==== Information shown ====

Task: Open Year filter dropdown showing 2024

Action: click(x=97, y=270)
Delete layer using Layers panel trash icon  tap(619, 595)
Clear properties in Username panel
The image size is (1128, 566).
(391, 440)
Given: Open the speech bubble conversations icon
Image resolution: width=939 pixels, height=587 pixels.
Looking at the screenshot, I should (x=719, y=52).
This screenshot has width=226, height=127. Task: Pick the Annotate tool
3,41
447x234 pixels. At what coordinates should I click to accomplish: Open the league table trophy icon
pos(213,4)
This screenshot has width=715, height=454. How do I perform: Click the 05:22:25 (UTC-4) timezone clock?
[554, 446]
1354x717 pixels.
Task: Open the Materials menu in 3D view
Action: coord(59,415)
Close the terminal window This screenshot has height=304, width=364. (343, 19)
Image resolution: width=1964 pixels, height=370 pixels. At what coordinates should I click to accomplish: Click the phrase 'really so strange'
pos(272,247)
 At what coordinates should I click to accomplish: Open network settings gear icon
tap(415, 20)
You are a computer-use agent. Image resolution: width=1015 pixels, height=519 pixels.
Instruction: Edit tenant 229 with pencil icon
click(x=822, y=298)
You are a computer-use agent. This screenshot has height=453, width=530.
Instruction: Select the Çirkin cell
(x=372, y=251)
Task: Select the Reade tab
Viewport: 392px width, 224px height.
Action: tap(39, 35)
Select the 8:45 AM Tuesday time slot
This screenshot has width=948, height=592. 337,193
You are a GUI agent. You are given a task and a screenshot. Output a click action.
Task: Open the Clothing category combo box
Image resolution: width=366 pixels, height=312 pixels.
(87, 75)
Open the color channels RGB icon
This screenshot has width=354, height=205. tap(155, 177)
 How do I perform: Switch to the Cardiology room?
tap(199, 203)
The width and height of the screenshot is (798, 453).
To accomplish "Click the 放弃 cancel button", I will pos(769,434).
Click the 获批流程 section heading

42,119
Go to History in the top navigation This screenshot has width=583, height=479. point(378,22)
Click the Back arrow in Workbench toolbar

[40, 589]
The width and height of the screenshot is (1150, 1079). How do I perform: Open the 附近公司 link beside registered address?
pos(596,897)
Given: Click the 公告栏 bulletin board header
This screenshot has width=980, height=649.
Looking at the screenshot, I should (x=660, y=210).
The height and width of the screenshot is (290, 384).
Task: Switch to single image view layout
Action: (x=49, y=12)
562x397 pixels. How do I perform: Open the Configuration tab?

====

> _Your task_:
Copy every one of the entries above, line for line, without changing a character.

> _Solution to the exercise_:
Task: Open Year filter dropdown showing 2024

Action: click(x=97, y=270)
Delete layer using Layers panel trash icon  tap(619, 595)
Clear properties in Username panel
The image size is (1128, 566).
(391, 440)
Given: Open the speech bubble conversations icon
Image resolution: width=939 pixels, height=587 pixels.
Looking at the screenshot, I should (x=719, y=52).
This screenshot has width=226, height=127. Task: Pick the Annotate tool
3,41
447x234 pixels. At what coordinates should I click to accomplish: Open the league table trophy icon
pos(213,4)
This screenshot has width=715, height=454. How do I perform: Click the 05:22:25 (UTC-4) timezone clock?
[554, 446]
1354x717 pixels.
Task: Open the Materials menu in 3D view
Action: coord(59,415)
Close the terminal window This screenshot has height=304, width=364. (343, 19)
Image resolution: width=1964 pixels, height=370 pixels. At what coordinates should I click to accomplish: Click the phrase 'really so strange'
pos(272,247)
 At what coordinates should I click to accomplish: Open network settings gear icon
tap(415, 20)
You are a computer-use agent. Image resolution: width=1015 pixels, height=519 pixels.
Instruction: Edit tenant 229 with pencil icon
click(x=822, y=298)
You are a computer-use agent. This screenshot has height=453, width=530.
Instruction: Select the Çirkin cell
(x=372, y=251)
Task: Select the Reade tab
Viewport: 392px width, 224px height.
Action: tap(39, 35)
Select the 8:45 AM Tuesday time slot
This screenshot has width=948, height=592. 337,193
You are a GUI agent. You are given a task and a screenshot. Output a click action.
Task: Open the Clothing category combo box
Image resolution: width=366 pixels, height=312 pixels.
(87, 75)
Open the color channels RGB icon
This screenshot has width=354, height=205. tap(155, 177)
 How do I perform: Switch to the Cardiology room?
tap(199, 203)
The width and height of the screenshot is (798, 453).
To accomplish "Click the 放弃 cancel button", I will pos(769,434).
Click the 获批流程 section heading

42,119
Go to History in the top navigation This screenshot has width=583, height=479. point(378,22)
Click the Back arrow in Workbench toolbar

[40, 589]
The width and height of the screenshot is (1150, 1079). How do I perform: Open the 附近公司 link beside registered address?
pos(596,897)
Given: Click the 公告栏 bulletin board header
This screenshot has width=980, height=649.
Looking at the screenshot, I should (x=660, y=210).
The height and width of the screenshot is (290, 384).
Task: Switch to single image view layout
Action: (x=49, y=12)
562x397 pixels. How do I perform: Open the Configuration tab?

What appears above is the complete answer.